- LINK bulls must flip the $24 resistance into solid support to reinforce a breakout toward $30.
- Without this crucial move, FOMO may stay subdued.
Chainlink [LINK] kicked off December with a strong start, posting a remarkable 30% surge in just one day, marked by a long green candlestick on its daily chart.
Unlike other assets, LINK has capitalized on Bitcoin’s[BTC] steady climb towards the $100K milestone. Its late entry into the rally is well-timed, as many of its competitors show signs of overheating.
LINK is now just 10.8% away from reaching its 3-year high of $28.50, which occurred in January 2022. With market volatility peaking, the project’s solid fundamentals will be key to pushing LINK past the $30 mark, all while keeping retail FOMO in check.
Buyers must plan their LINK strategy wisely
Compared to its monthly performance, where LINK lagged behind its counterparts, its remarkable 40% jump in the past week has made it a standout performer.
However, weak hands failed to capitalize on the further upside, exiting with significant gains, which led to a notable pullback near $24.

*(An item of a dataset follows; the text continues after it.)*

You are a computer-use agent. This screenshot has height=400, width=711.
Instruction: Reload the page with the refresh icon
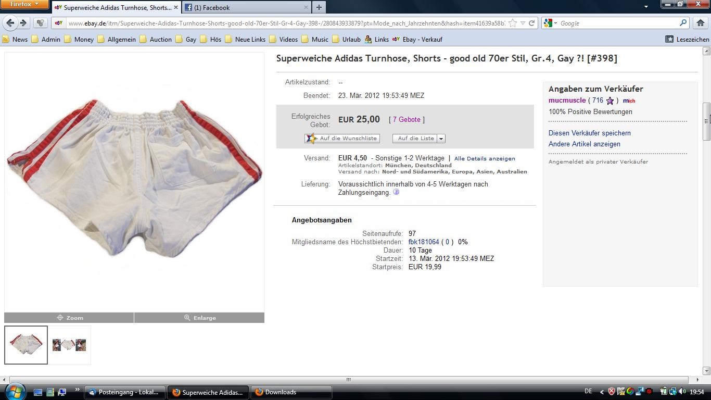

Still, a long road lies ahead. Approximately 17,000 addresses holding around 6.64 million LINK tokens, bought at a minimum price of $24.98, remain in profit, making this price point a significant resistance level.
Source: IntoTheBlock
Therefore, turning this level into solid support will be crucial for a breakthrough to $30. If the price falls below this threshold, it could trigger panic selling.
As the name implies, ‘support’ reflects strong buying interest from institutional investors and bulls. They see this price as a bottom and anticipate significant future gains.